Given task - Find every line of the rows that contains the string "height", treating uppercase and lowercase as different, and copy each such line.

Interface element records:
_ _ _
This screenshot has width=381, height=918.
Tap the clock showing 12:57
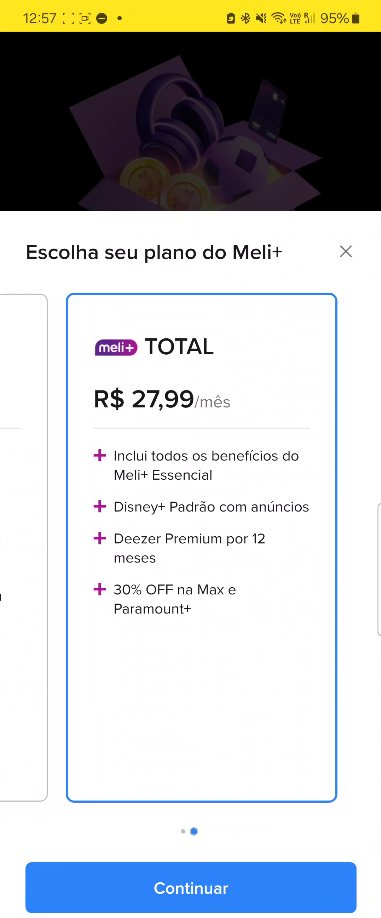pos(39,18)
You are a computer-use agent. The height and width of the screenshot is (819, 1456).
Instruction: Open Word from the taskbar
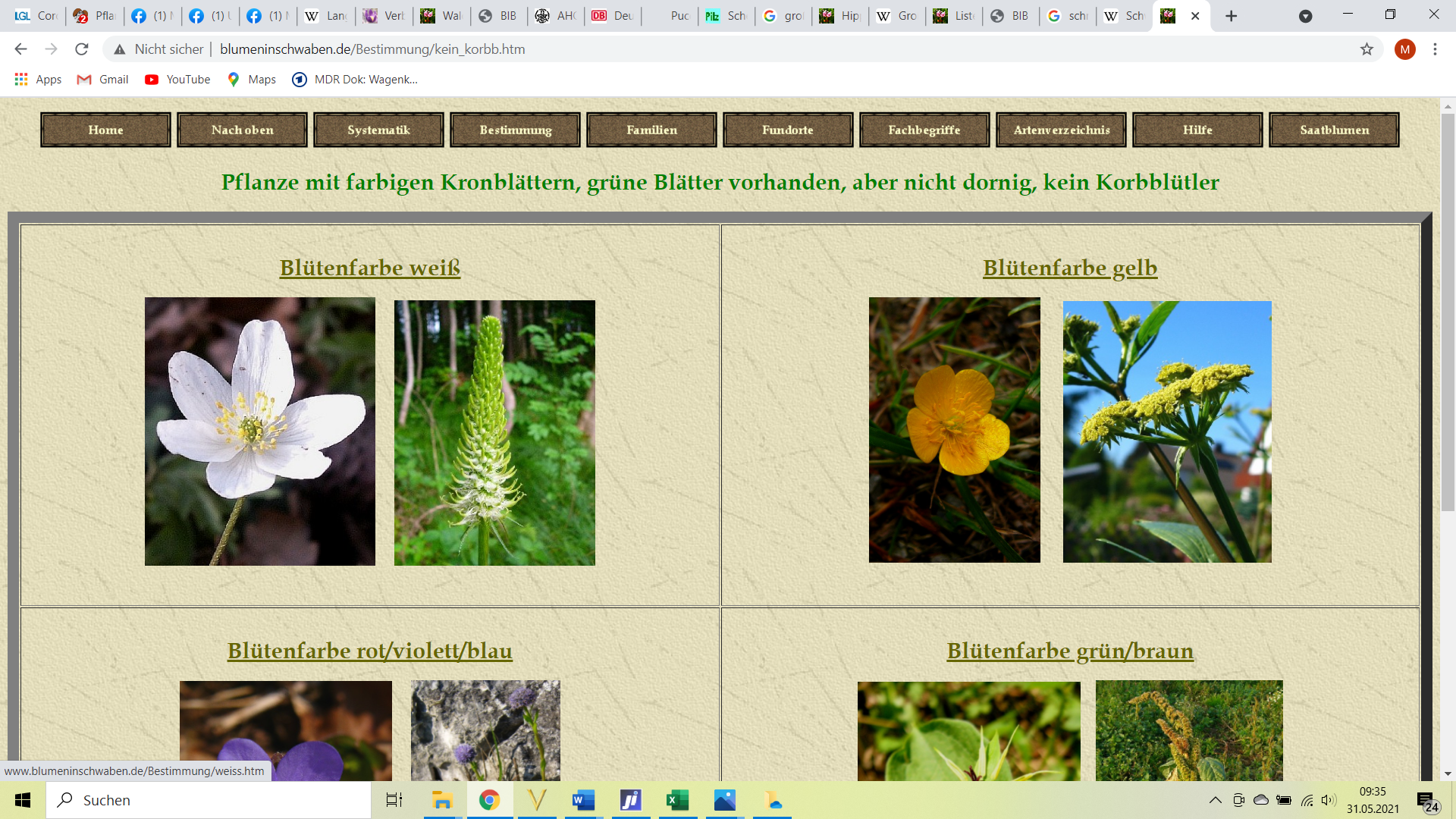pos(583,800)
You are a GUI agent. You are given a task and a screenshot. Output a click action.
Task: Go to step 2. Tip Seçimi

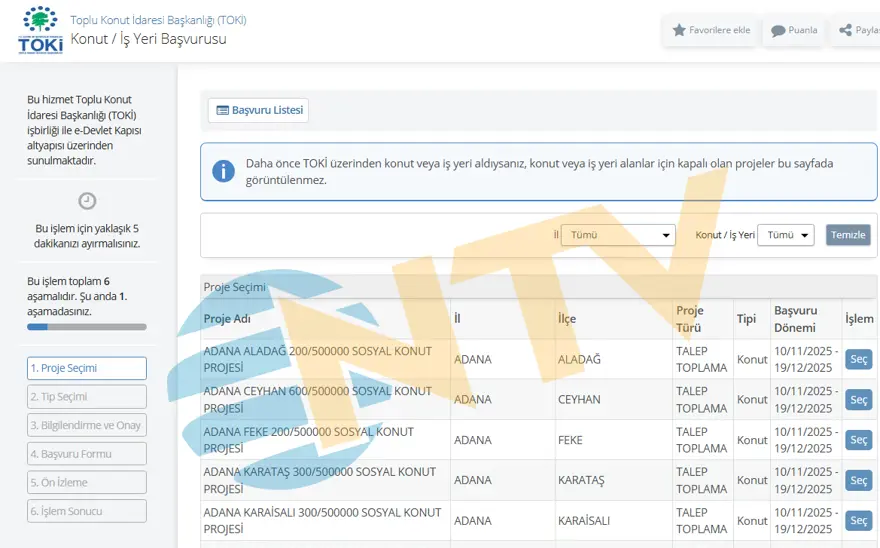pos(87,397)
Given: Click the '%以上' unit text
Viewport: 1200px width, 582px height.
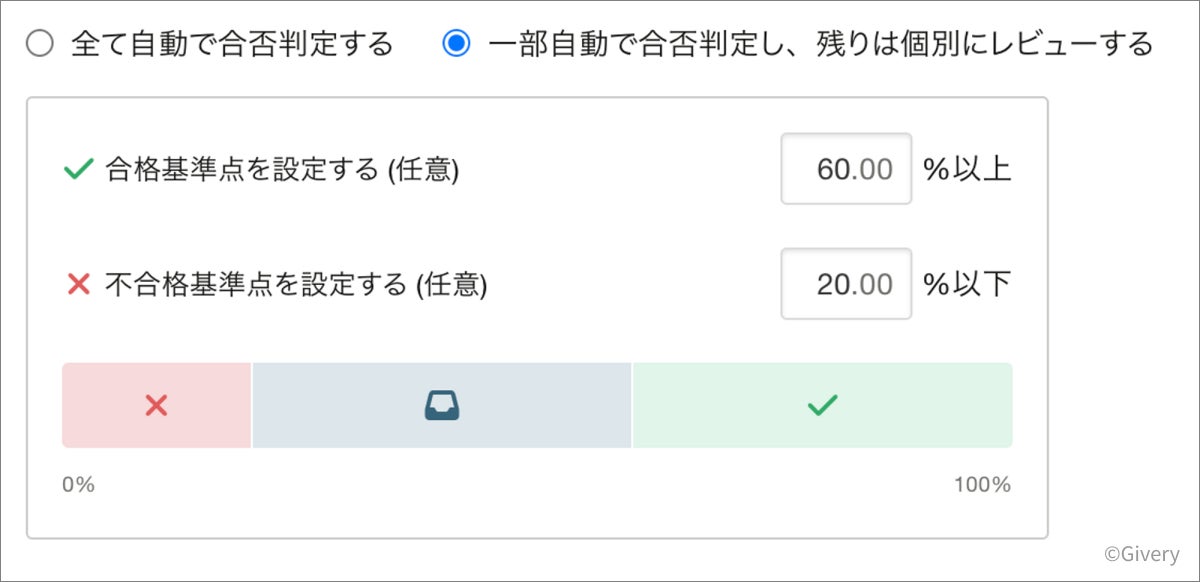Looking at the screenshot, I should pyautogui.click(x=966, y=169).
_ _ _
Result of the task -
This screenshot has width=381, height=918.
You are a computer-use agent. The height and width of the screenshot is (819, 1456).
Viewport: 1200px width, 582px height.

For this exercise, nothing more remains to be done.